What is asked: Can you copy out the lines of material from the one containing "Open the Trace" through the one containing "[x=1739, y=891]", both included, with nothing changed?

[Item-finding records]
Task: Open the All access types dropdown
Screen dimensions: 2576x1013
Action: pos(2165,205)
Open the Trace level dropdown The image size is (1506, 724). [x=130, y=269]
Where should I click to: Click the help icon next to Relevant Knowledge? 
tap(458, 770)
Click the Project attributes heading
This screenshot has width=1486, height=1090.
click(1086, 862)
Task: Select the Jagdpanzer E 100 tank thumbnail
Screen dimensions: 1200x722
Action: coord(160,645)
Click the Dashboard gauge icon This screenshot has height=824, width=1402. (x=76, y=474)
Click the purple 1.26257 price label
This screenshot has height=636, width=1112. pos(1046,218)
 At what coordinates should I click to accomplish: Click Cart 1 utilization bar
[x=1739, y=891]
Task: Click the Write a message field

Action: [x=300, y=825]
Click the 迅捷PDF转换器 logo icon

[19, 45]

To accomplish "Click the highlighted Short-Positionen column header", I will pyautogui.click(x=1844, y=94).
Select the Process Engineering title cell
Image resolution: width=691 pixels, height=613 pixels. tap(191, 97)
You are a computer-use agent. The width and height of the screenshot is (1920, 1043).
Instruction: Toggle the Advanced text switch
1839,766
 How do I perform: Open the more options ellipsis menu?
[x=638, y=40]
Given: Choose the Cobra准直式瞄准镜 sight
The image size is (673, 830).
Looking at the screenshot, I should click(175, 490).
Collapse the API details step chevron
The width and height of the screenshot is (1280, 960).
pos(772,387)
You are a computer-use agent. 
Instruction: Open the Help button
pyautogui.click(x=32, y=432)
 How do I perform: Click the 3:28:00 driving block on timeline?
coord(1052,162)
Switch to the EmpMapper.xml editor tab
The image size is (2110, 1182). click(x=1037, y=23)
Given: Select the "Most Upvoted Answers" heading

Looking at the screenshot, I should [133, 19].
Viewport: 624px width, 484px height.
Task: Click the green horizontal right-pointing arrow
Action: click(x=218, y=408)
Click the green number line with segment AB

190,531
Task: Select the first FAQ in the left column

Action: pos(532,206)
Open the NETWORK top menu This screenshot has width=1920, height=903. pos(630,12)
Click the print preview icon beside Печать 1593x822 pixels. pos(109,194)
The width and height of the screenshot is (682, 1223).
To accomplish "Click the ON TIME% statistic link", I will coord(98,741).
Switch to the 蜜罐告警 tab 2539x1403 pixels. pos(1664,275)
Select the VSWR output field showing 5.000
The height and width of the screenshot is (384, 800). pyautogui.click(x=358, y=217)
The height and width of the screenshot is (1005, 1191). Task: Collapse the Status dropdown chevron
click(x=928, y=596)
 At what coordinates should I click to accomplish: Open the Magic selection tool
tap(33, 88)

Problem solution:
Open the Trace level dropdown The image size is (1506, 724). [x=130, y=269]
Where should I click to: Click the help icon next to Relevant Knowledge? 
tap(458, 770)
Click the Project attributes heading
This screenshot has width=1486, height=1090.
click(1086, 862)
Task: Select the Jagdpanzer E 100 tank thumbnail
Screen dimensions: 1200x722
Action: coord(160,645)
Click the Dashboard gauge icon This screenshot has height=824, width=1402. (x=76, y=474)
Click the purple 1.26257 price label
This screenshot has height=636, width=1112. pos(1046,218)
 At what coordinates should I click to accomplish: Click Cart 1 utilization bar
[x=1739, y=891]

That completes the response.